South Carolina state Sen. Lee Bright has landed a spot as one of three state co-chairs of Sen. Ted Cruz’s presidential campaign, The State newspaper reports. It’s hardly surprising that Cruz is attracting the support of the far-right flank of his party, but it’s interesting that he’s willing to be associated with Bright’s extremism.
Bright, who came in second in the Republican primary against Sen. Lindsey Graham last year, spent the campaign sharing far-right conspiracy theories, pushing “nullification” measures, and making thinly veiled allusions to his nostalgia for the Confederacy.
In a speech in 2013, he assured his audience that in the event of an anti-Obama revolution, South Carolina’s soldiers would turn against the president. “I’ve talked to plenty of soldiers, and these soldiers don’t much like what’s going on with Obama,” he said. “I mean, these are our troops, these are our family members, and I just don’t think he’ll have federal troops coming down here to South Carolina.”

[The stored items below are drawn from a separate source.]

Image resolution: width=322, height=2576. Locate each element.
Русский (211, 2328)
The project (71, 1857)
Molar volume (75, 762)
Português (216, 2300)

In another 2013 speech, Bright lamented that it was under Abraham Lincoln that “government started becoming God and taking over this country,” declaring that he was ready to “lay down my life” fighting Big Government.

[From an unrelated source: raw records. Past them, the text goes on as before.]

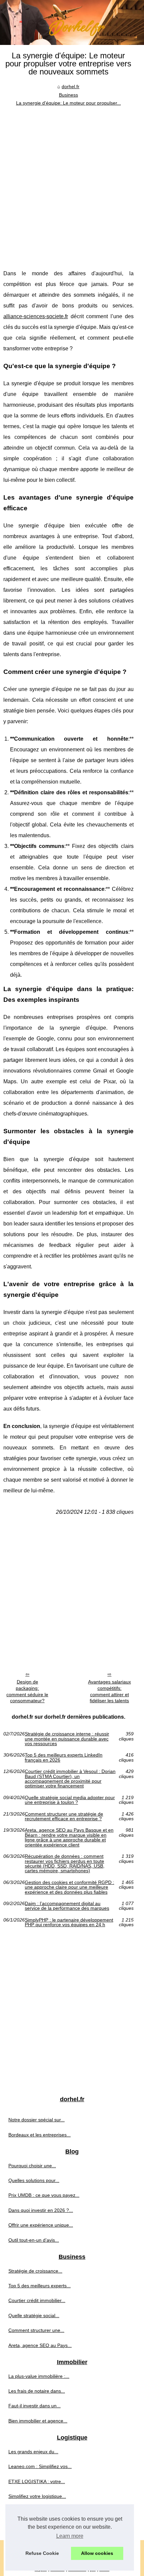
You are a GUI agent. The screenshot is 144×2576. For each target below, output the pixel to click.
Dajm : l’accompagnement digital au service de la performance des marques (67, 1906)
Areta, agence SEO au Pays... (40, 2345)
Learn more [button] (69, 2536)
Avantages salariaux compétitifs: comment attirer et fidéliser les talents (109, 1691)
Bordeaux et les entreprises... (39, 2134)
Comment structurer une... (36, 2330)
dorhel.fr (70, 86)
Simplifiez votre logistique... (37, 2496)
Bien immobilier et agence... (37, 2420)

In another campaign event, Bright pushed undisguised “welfare queen” myths, deriding people who get food assistance even though “they’ve got the nicest nails and the nicest pocketbook and they get the nicest car” and never “turn around and say thank you.”
Bright isn’t just talk: In the state legislature, he has sponsored a bill to “nullify” the Affordable Care Act in South Carolina and a resolution affirming South Carolina’s “sovereignty,” along with various extreme anti-choice measures. He tried to oust the trustees of a state university when it hosted a play featuring a lesbian character and, as TPM notes, suggested impeaching a federal judge who ruled for marriage equality.